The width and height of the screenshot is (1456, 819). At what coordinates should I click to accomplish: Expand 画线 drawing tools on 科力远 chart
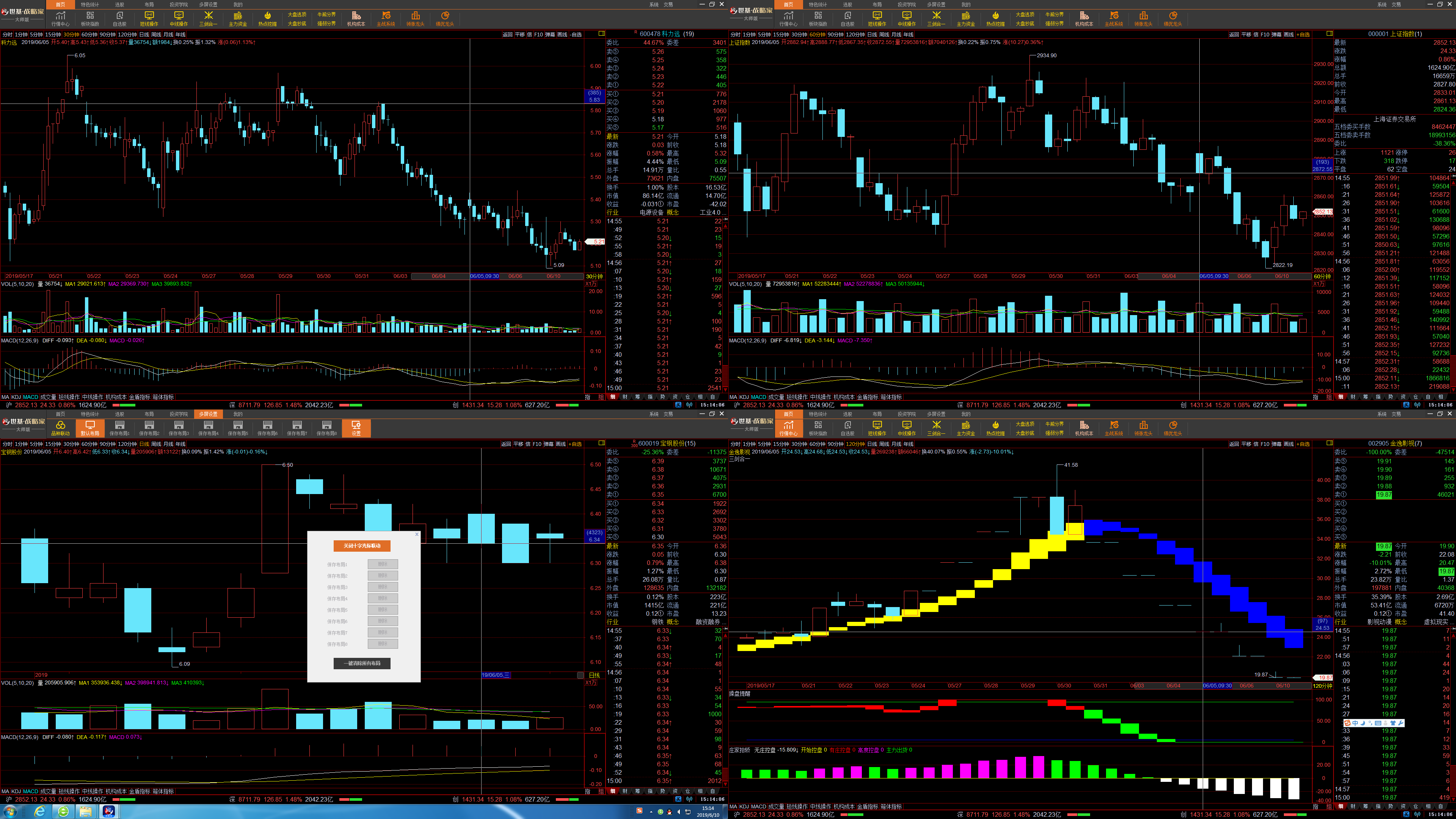562,35
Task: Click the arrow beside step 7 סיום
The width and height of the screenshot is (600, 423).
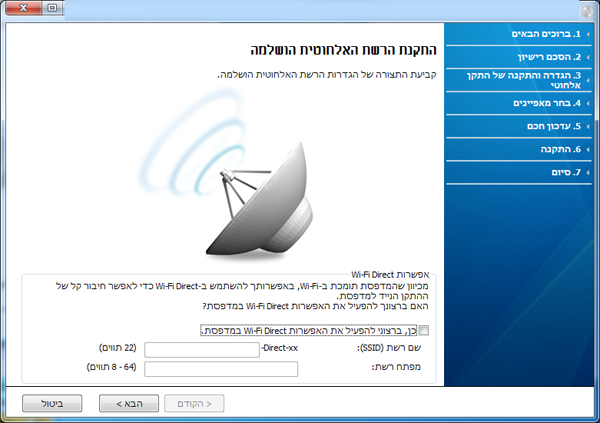Action: click(587, 172)
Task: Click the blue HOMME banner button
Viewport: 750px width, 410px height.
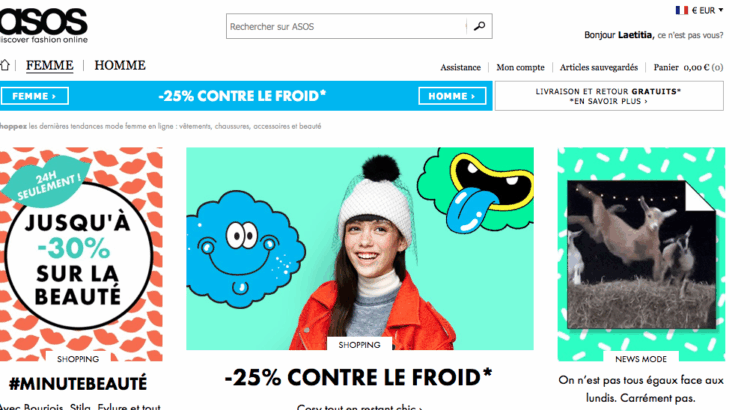Action: coord(452,96)

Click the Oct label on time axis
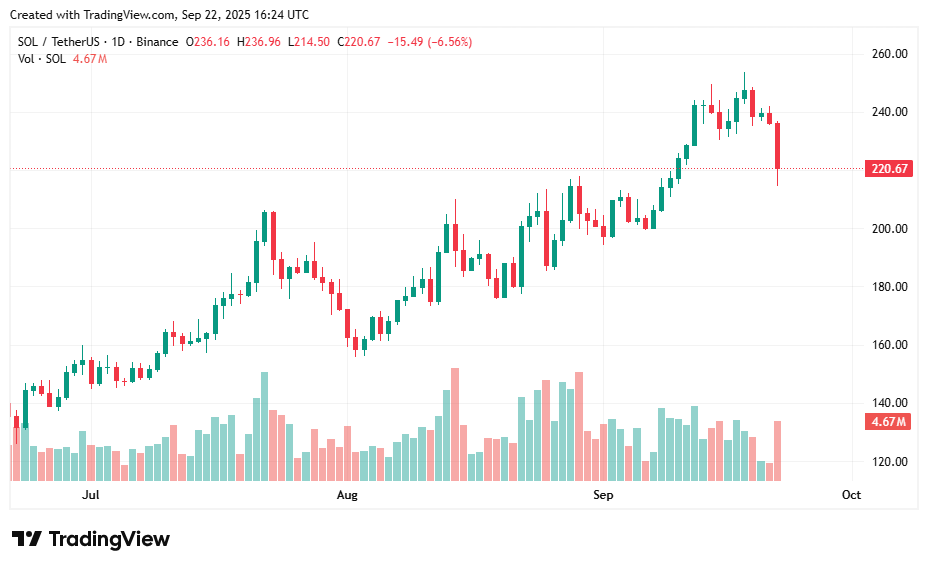click(852, 495)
§
◆ What the task requires: Please output the full listing above exactly, minus any pictures.

◆ Answer to the problem:
The width and height of the screenshot is (1456, 819). At what coordinates should I click to accomplish: Expand 画线 drawing tools on 科力远 chart
562,35
Task: Click the arrow beside step 7 סיום
The width and height of the screenshot is (600, 423).
Action: click(587, 172)
Task: Click the blue HOMME banner button
Viewport: 750px width, 410px height.
Action: coord(452,96)

Click the Oct label on time axis
click(852, 495)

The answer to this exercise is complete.